Look at each line of the listing. Copy those that hold the string "computer".

--- MATERIAL SUPPLIED ---

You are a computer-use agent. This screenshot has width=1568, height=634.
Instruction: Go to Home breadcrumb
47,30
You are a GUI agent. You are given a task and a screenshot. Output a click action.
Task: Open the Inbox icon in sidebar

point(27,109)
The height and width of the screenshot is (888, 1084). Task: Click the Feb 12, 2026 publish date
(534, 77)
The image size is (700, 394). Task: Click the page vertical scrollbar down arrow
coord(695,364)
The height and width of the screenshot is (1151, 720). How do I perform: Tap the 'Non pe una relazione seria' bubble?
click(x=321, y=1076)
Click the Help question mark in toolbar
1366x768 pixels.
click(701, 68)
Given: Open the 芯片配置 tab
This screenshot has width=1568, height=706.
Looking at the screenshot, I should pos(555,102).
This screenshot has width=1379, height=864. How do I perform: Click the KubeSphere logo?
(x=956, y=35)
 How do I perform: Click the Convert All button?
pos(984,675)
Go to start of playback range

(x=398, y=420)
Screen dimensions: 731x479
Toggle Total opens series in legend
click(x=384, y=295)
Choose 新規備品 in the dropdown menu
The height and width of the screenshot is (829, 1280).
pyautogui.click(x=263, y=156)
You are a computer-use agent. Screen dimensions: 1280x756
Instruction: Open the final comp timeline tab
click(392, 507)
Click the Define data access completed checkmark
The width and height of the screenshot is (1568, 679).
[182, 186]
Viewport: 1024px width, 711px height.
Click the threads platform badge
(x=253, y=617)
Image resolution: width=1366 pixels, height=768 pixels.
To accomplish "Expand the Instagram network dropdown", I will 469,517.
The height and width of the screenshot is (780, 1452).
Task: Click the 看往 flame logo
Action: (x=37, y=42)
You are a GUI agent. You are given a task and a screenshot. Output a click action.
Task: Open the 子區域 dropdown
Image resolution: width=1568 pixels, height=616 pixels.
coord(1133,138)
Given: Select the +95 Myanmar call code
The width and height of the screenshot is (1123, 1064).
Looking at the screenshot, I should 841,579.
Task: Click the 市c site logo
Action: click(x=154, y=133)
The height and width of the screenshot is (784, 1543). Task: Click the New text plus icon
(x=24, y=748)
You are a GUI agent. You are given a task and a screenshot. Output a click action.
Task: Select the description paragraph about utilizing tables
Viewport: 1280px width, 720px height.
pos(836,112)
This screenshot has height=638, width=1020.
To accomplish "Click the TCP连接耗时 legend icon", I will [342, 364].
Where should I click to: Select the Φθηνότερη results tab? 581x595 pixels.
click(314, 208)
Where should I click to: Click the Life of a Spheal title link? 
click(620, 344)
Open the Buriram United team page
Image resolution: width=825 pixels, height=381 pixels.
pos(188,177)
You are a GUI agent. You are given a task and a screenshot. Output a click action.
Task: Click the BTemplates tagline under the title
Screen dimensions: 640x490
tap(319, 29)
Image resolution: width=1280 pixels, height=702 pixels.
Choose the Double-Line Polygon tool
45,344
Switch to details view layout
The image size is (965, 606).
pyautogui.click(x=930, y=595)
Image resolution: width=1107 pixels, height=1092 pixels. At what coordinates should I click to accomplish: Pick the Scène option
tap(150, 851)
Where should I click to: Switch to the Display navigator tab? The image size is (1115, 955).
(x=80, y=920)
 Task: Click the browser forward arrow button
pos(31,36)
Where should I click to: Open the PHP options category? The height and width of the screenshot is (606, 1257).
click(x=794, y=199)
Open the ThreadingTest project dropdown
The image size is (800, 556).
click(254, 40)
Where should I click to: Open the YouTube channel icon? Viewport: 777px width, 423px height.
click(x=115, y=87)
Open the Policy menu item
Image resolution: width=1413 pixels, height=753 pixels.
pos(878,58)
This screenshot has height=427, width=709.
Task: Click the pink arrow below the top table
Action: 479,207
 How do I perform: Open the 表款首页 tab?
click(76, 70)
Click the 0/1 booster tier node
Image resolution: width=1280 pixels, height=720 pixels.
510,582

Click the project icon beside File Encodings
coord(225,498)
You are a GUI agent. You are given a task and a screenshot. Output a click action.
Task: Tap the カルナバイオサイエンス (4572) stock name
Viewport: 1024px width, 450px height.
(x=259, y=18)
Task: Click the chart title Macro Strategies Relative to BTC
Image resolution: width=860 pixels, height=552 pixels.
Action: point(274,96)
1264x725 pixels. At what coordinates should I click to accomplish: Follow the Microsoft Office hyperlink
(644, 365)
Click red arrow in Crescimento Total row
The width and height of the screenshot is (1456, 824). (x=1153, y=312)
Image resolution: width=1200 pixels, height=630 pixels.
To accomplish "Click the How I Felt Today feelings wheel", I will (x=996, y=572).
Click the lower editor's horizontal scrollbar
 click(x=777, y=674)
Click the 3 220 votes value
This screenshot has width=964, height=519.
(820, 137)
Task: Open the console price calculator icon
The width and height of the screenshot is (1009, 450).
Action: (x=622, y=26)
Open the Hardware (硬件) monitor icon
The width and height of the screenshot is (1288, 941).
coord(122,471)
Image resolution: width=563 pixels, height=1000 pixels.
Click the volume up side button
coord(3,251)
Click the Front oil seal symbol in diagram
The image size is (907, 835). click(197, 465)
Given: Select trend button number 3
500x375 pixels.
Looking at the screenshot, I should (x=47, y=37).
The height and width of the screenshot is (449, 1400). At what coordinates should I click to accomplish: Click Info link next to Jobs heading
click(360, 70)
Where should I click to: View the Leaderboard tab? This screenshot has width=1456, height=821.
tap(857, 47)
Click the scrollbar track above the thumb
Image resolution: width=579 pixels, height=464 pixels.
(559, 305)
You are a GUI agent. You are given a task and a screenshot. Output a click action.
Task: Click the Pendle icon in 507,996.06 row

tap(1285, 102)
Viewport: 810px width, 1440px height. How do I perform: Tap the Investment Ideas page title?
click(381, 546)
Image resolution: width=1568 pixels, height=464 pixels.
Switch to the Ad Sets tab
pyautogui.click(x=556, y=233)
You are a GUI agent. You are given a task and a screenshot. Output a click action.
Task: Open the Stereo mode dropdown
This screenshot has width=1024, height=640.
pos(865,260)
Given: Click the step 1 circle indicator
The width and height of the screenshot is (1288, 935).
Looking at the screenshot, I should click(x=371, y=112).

---

OUTPUT OF THE EXERCISE:
You are a computer-use agent. This screenshot has width=1568, height=634.
You are a computer-use agent. Screen dimensions: 1280x756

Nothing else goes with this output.